Exercise prompt - The string "accomplish" may appear in lines of the entries below. Report how many lines hold it, with only the number.
• • • •
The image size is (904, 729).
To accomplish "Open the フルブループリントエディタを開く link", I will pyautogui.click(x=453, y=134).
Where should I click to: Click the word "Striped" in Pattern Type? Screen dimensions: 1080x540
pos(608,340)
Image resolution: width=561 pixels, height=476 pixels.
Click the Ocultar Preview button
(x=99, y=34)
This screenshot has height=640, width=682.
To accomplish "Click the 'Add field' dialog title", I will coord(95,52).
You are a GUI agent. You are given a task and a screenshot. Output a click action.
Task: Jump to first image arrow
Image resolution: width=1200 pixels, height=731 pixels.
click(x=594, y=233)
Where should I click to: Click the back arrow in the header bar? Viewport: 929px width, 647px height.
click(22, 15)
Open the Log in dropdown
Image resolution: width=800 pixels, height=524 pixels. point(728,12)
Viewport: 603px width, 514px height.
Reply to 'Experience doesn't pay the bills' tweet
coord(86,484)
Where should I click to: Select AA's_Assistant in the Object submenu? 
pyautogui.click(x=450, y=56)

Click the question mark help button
• • • •
Task response - 2